Diplomatie « secrète » à l’ère Twitter
WASHINGTON, 27 juin 2014 - « Au fait, c’est vrai que tu t’en vas avec Kerry en Irak ? » me demande ma voisine, alors que nous bavardons sur sa pelouse. Les bras m’en tombent. Il faut dire que la question est venue comme ça, trois jours avant la date prévue de notre arrivée à Bagdad, et que cette visite était en principe ultra-secrète ! Mes chefs à l’agence, et mon mari, étaient les seules personnes à qui j’en avais parlé.

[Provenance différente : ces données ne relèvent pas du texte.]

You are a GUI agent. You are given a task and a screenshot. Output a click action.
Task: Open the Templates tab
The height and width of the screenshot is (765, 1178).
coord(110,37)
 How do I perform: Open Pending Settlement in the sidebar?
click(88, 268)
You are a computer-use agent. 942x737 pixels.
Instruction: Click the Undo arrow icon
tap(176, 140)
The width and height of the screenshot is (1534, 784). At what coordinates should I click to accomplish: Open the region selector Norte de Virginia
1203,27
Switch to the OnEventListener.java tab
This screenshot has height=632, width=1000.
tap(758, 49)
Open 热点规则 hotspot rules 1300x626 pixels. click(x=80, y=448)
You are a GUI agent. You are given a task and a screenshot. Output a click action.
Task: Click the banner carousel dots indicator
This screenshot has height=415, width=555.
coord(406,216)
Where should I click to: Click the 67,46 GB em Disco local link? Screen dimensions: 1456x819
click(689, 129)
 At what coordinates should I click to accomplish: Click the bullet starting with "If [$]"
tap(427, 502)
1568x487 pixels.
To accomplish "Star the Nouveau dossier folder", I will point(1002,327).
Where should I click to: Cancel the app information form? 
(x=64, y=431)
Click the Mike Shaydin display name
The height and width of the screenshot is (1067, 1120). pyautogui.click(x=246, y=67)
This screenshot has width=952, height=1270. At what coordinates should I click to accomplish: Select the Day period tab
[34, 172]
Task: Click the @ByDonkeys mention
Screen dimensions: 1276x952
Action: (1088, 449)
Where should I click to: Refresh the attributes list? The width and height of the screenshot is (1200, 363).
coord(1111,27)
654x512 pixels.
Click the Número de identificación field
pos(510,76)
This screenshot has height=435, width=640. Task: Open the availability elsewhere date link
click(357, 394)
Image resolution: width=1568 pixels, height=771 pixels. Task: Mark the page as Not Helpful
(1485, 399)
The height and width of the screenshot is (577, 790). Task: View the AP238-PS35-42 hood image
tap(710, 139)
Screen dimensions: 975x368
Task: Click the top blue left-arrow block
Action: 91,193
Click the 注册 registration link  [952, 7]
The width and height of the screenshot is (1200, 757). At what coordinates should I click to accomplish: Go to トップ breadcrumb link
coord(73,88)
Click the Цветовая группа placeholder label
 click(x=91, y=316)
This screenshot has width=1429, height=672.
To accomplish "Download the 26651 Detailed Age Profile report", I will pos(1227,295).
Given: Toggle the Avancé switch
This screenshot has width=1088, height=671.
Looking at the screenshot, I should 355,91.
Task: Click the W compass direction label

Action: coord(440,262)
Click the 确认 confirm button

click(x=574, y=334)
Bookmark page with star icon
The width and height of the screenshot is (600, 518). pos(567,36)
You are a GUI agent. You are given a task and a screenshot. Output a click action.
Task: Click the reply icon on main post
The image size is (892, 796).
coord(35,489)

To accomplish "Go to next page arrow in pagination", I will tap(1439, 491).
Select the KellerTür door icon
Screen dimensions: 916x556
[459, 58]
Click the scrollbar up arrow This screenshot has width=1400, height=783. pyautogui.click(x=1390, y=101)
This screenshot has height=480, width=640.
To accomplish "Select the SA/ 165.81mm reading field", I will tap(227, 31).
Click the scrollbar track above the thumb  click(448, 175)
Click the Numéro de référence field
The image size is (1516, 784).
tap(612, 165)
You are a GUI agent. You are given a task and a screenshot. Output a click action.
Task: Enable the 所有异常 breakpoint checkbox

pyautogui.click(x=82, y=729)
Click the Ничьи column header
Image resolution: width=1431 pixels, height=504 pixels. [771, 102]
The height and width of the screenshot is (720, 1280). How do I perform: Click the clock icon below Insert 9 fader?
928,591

Mais à l’époque de Twitter, des infos en continu et des réseaux sociaux, la visite du secrétaire d’Etat américain John Kerry à Bagdad, le 23 juin, aura sans doute été un des secrets diplomatiques les moins bien gardés.
Soucieux des impératifs de sécurité, les journalistes qui étaient du voyage ont fait de leur mieux pour jouer jusqu’au bout la comédie selon laquelle ils n’étaient pas du tout sur le point d’atterrir en Irak avec Kerry, venu dans ce pays tenter de restaurer l’unité nationale face à une blitzkrieg djihadiste.
Mais l’information a gagné l’ensemble de la twittosphère, elle a pris des dimensions exponentielles et s’est auto-alimentée, alors que les autres journalistes essayaient de confirmer l’info que l’un des leurs avait imprudemment twittée.
Et comme les dates de la visite de Kerry à Amman, Paris et Bruxelles étaient déjà connues, il n’a pas été difficile d’en déduire avec une bonne dose de probabilité le jour de son arrivée à Bagdad.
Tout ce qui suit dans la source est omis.